Поехали, ночевали в стогу сена – ночи тёплые. Добрались до Вязьмы – там столпотворение, людской муравейник: беженцы с тачками, чемоданами, узлами, детскими колясками. Военные, молодёжь с лопатами – танковые рвы копать. Кругом шум, ор, треск, ругань. Билетов на Москву нет, пойдёт ли поезд – неизвестно, а и был бы поезд, билета б мне не продали – вызов нужен: Москву закрыли. А в толпе этой привокзальной один разговор, как немец прёт.
Нам бы с дядей Васей не на Вязьму надо было ехать, а на Гжатск – расстояние такое же, а там за два-три дня и до Можайска дойти. А уж от Можайска – где попутками, где пешком – как-нибудь добрались бы до Москвы. Пришлось с Вязьмы возвращаться. Приехали – председатель взялся за дядю Васю.
– Где был? Вместо одного дня четыре пропадал!
– Не шуми, начальничек, ключик-чайничек. До Вязьмы доехали, разведку провели. Не ерепенься, председатель, пызырёй, а суши-ка сухари. Немец не сегодня завтра до Смоленска достанет.
– Ну вот что, разведчик, – ему председатель, – получи-ка вот повестку. Расписывайся и после завтрева на призывной в Андреевское. При себе: ложка, кружка, ножик и харчей на трое суток, а лучше на неделю.
Через два дня мужики Корнеева с раннего утра ушли на войну – и мой дядя Вася Тужиков, и Миша Дубенков, и Виталька Игнатов. Мужиков тридцать и парней с деревни ушло, и председатель ушёл. Тихо стало в деревне: ни гармошки вечером не слыхать, ни девок. Даже гунявая бурчалка Фенечка заткнулась.
А гроза шла. Надеялись, что пройдёт стороной – не прошла.
Я на колхозную работу стала ходить: косила, валки развивала, стоговала. Потом рожь жали. А лён какой уродился!
Слух прошёл, что застрял немец под Смоленском, что бои там идут страшные. Чаще всего слышалось: «Духовщина!.. Духовщина!..» И вот второго октября появился в небе над Андреевским самолёт, на нём местные даже кресты разглядели – немец летал. Все оцепенели, даже скотина притихла. «Господи, помилуй», – взмолилась я.
А через три дня от Андреевского по большаку, через наше Корнеево, попёр немец на Сычёвку.
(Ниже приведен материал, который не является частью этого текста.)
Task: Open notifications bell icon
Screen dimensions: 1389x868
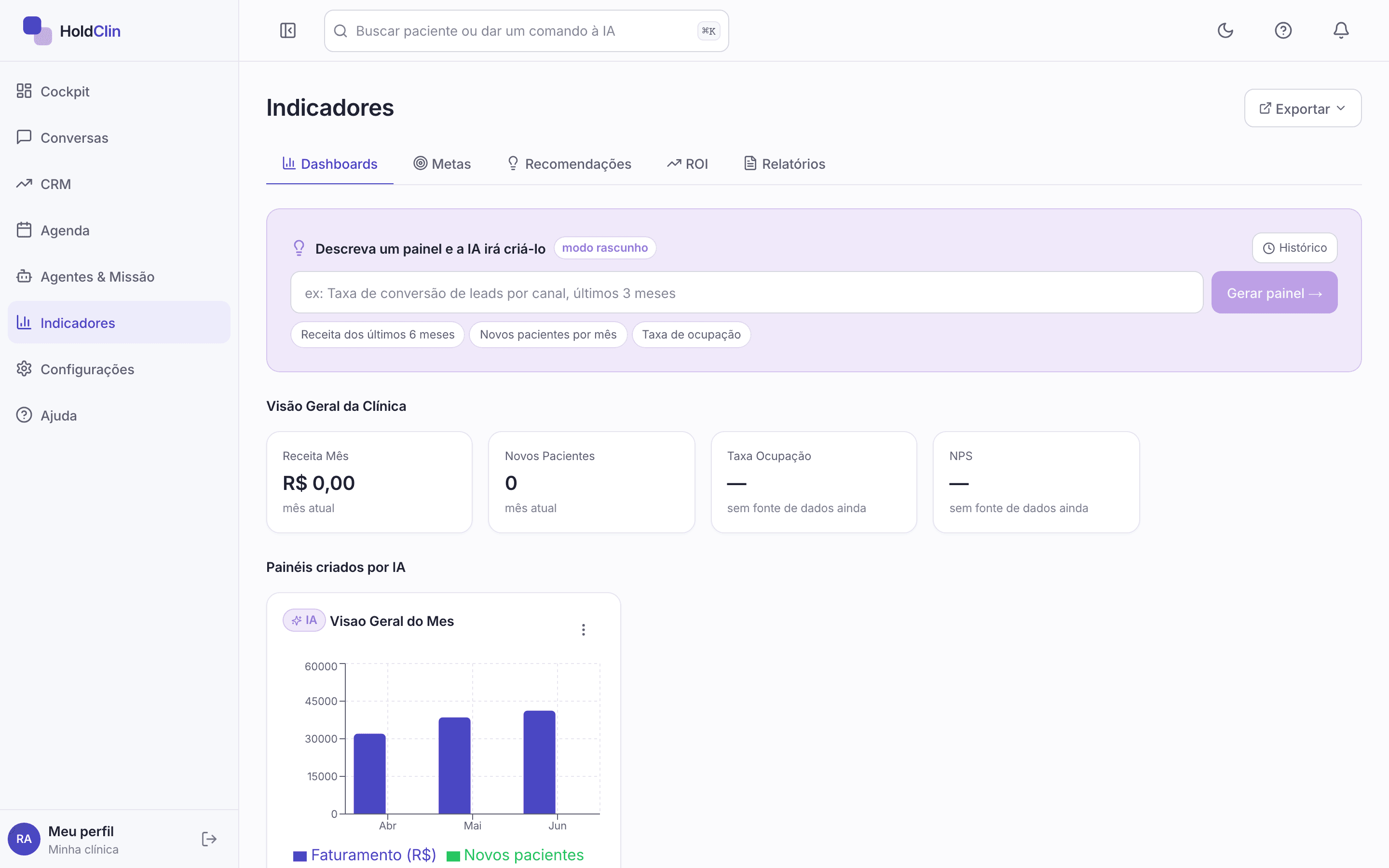Action: click(x=1341, y=30)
Сначала мотоциклы с колясками, с пулемётами, потом – грузовые с солдатами, велосипеды с моторчиками, за ними – пешие. Пушки лошади тащили. Полдня шли… Потом – танки и ещё какие-то побитые, потрёпанные машины. В Старой Риге у нас в Корнееве устроили ремонтную мастерскую. Из домов нас повыгнали, стали мы с Серёнькой да с бабой Таней в сарайке жить. Под немцем оказались…
Потом пришёл хромой немец, плохо, но говорил по-нашему. Всю деревню переписал, спрашивал о родственниках. Наш дом четверо фрицев заняли. Уходили рано, приходили под вечер – грязные, в мазуте, как трактористы. Мне велели воду греть – мылись. Сильно не безобразили. Уток, гусей порезали – съели, а курей не трогали – яичницу по утрам жарили с салом. Да и самогонкой нашей не брезговали под квашеную капусту.
А тут и белые мухи полетели. Зима пришла. Ядрёная. Декабрь лютый был. Мамуниха слепцовская пришла, сказывала, что под Москвой немцу всыпали и погнали его назад. Ещё сказала, что приятель Петин, Петраков, партизанит, командует отрядом. Двадцать первого декабря на день рождения Сталина и «наши» фрицы ушли из деревни. Ушли, как пришли, на Андреевское. И снова Мамуниха, радио наше ходячее, радостью окатила: «Советска власть в Ляуздове!..Сельсовет!.. И красный флаг!.. Вона куды как пошло…» В груди у меня что-то прорвалось, открылось, дышать стало можно.
– К… к… кто с… сказал?! – заикаться стала.
– Федька сухорукий. У дрова пошёл в Клипичиху, стренул щетовода леуздовского – тот и проздравил.